A scientific paper that trashed the efficacy of hydroxychloroquine is under scrutiny by more than 100 scientists.
Among the questions asked in a letter to The Lancet were the source of the data, the anonymity of hospitals, the countries they are in, and the speed in which the study was conducted, reviewed, and reported, The New York Times reported.
Also, the study did not include zinc, a vital component that had spurred President Donald Trump to take HCQ and zinc as a coronavirus prophylactic – as media and political opponents bashed him for doing (similarly without any scientific evidence they claimed did not exist for the efficacy argument).
"Data from Africa indicate that nearly 25% of all COVID-19 cases and 40% of all deaths in the continent occurred in Surgisphere-associated hospitals which had sophisticated electronic patient data recording," the scientists wrote, per the times. "Both the numbers of cases and deaths, and the detailed data collection, seem unlikely."
Surgisphere is a healthcare data analytics company.
In fact, data cited from Australia has "more in-hospital deaths than had occurred in the entire country during the study period," per the scientists, who are now calling for an independent review. The skeptics included clinicians, researchers, statisticians, and ethicists from Harvard, University of Pennsylvania, Vanderbilt University, and Duke University.
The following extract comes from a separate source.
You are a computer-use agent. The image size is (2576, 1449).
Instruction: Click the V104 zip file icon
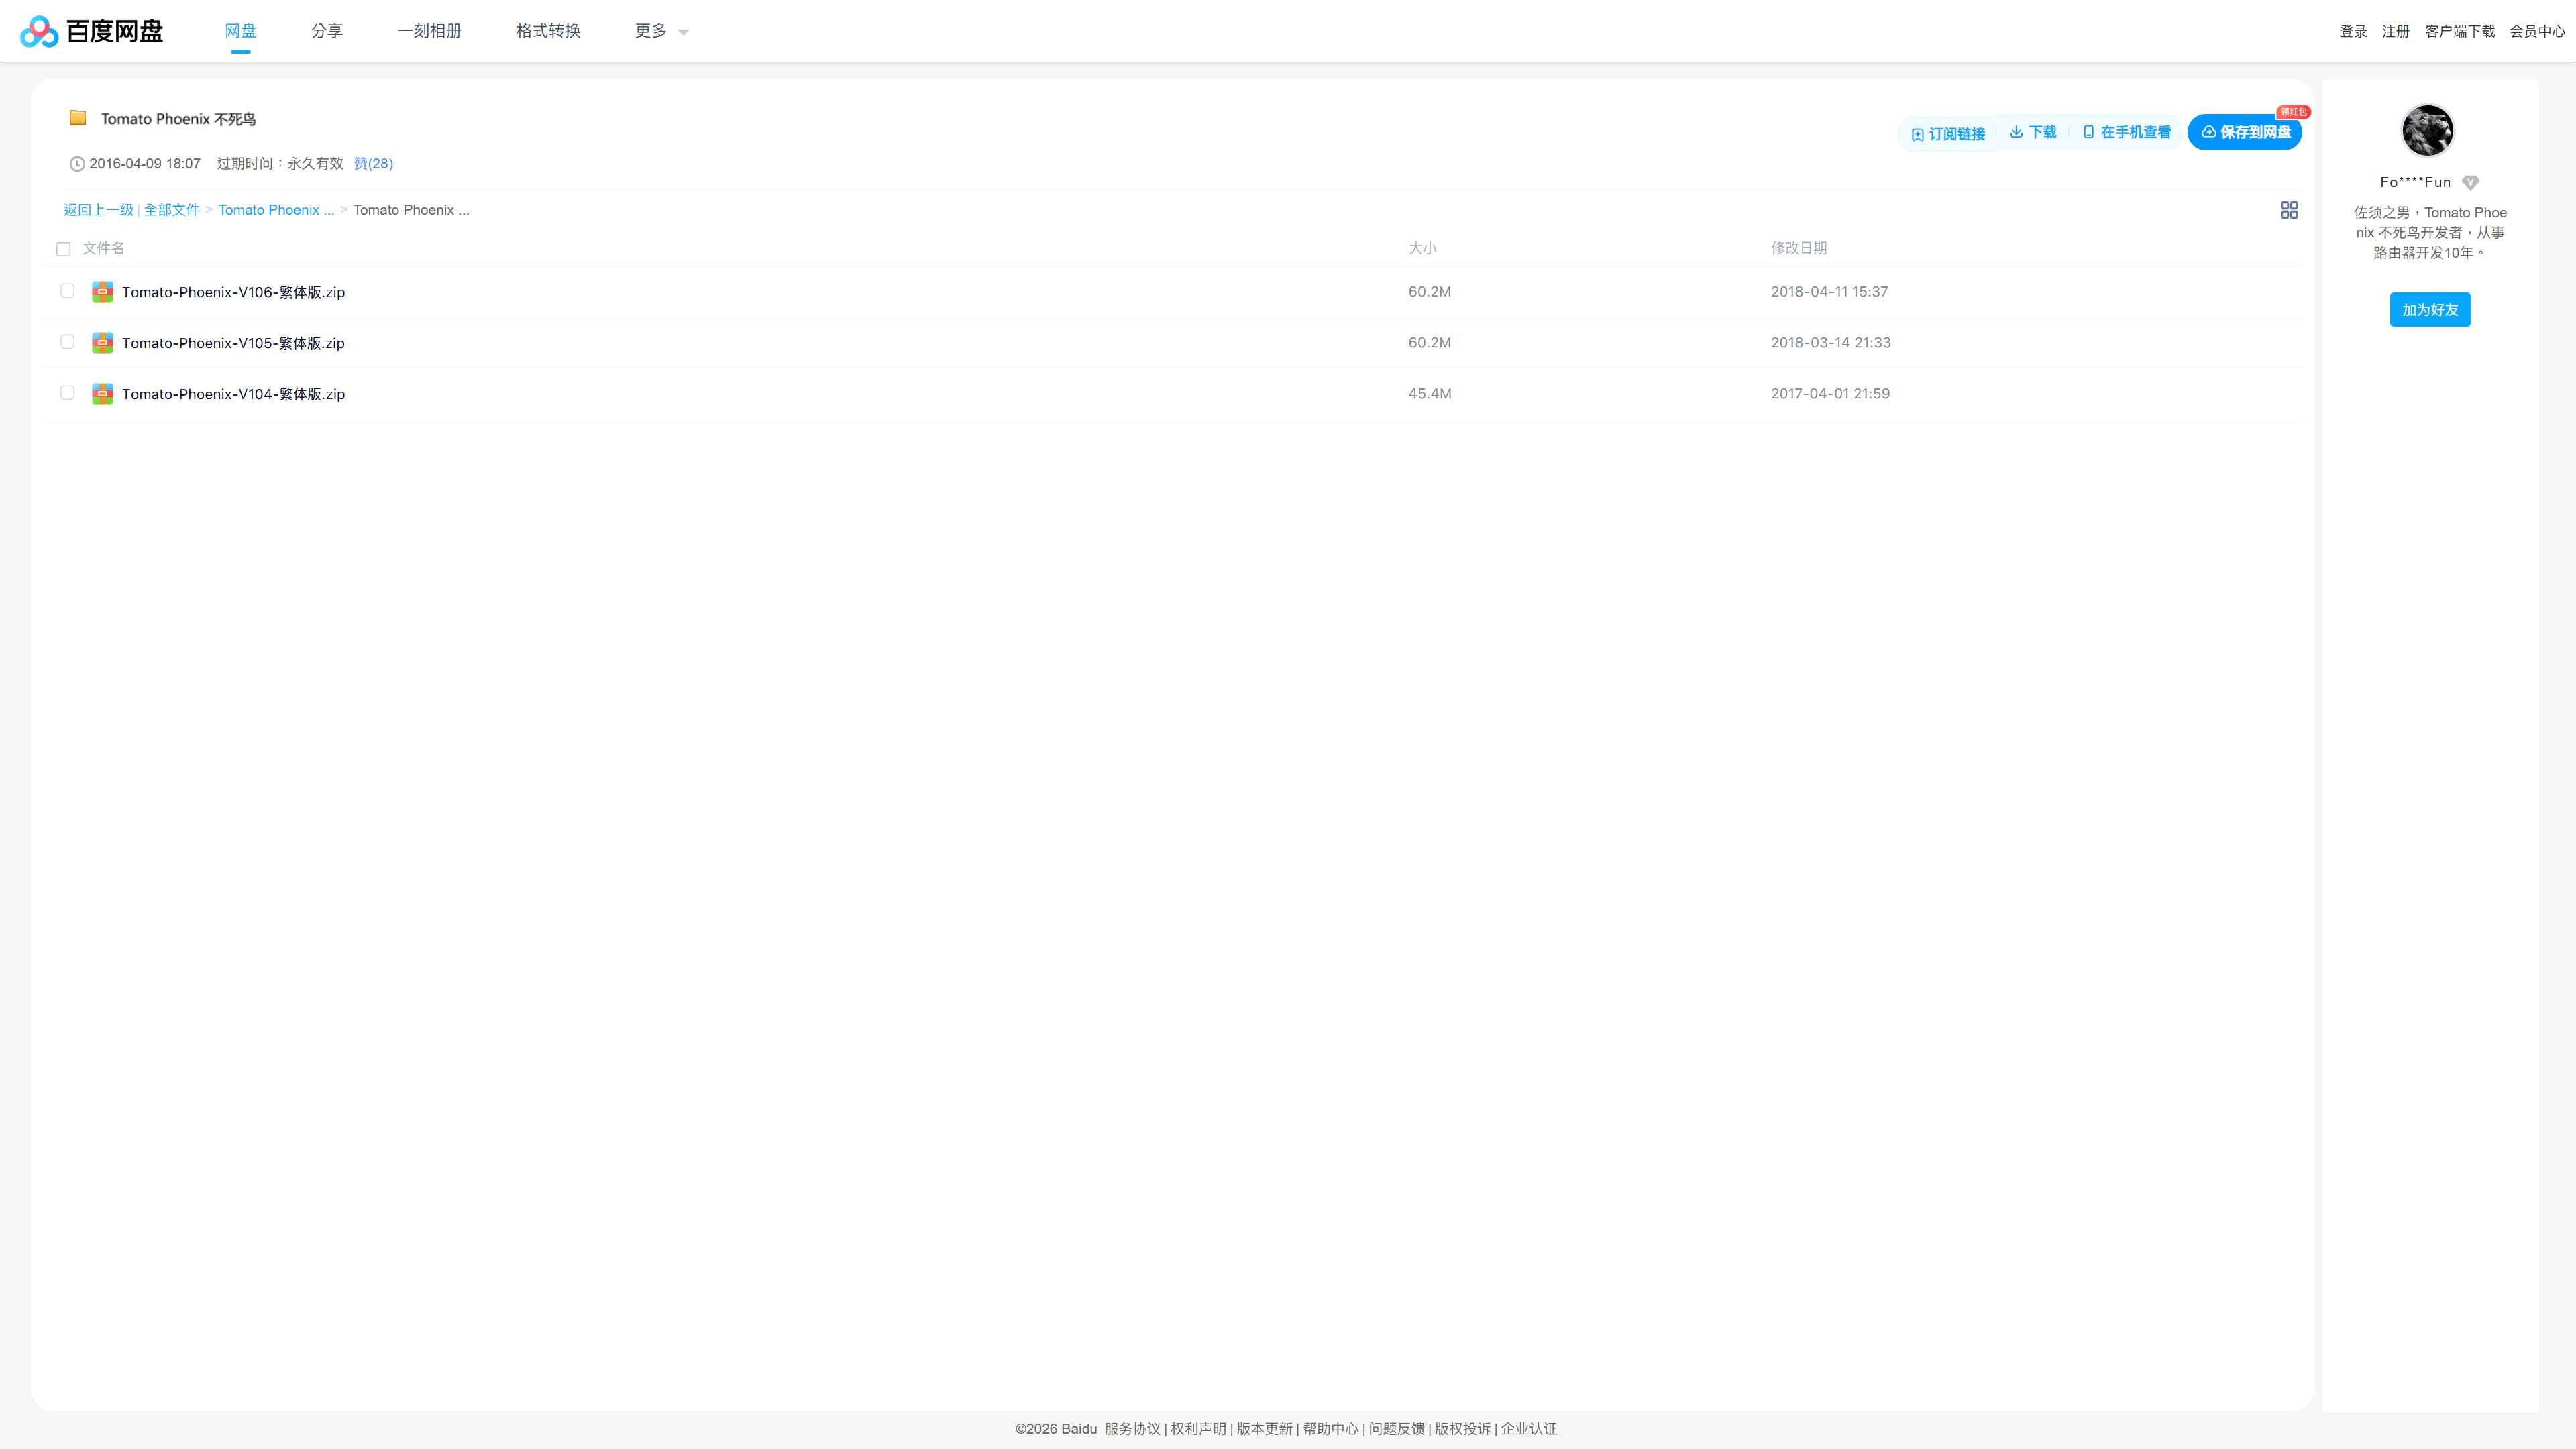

"The biggest thing that raised a red flag was that here was such a large database across more than 600 hospitals, and no one had really known about its existence," Duke Clinical Research Institute Dr. Adrian Hernandez, a signatory to The Lancet, told the Times of the many troubling anomalies. "That was quite remarkable."
The Lancet study was used to suggest not only chloroquine and hydroxychloroquine had little effect on COVID-19 recovery but might have increased abnormal heart rhythms and deaths.
The paper was published May 22 as Trump pushed for the country to reopen after extended coronavirus mitigation shutdowns. It claimed to have "data on tens of thousands of patients hospitalized through April 14," which gave just about five weeks for the data to be collected, reviewed, written, and published.
The Lancet did make two corrections to its report on the study, but told the Times "there have been no changes to the findings of the paper."
The omission of zinc in the HCQ argument is glaring, particularly as critics take aim at the president for using something with no scientific backing, while making an argument that equally had no scientific backing.
The media and the study failed to acknowledge zinc as vital to the efficacy of the HCQ treatment cocktail. Zinc is an over-the-counter supplement long seen as an immune-system booster, developing immune cells, or antibodies, to aid the body's response to a virus.
In fact, it is zinc that "does the heavy lifting and is the primary substance attacking the pathogen" with HCQ as the delivery system, according to American infectious disease specialist Joseph Rahimian.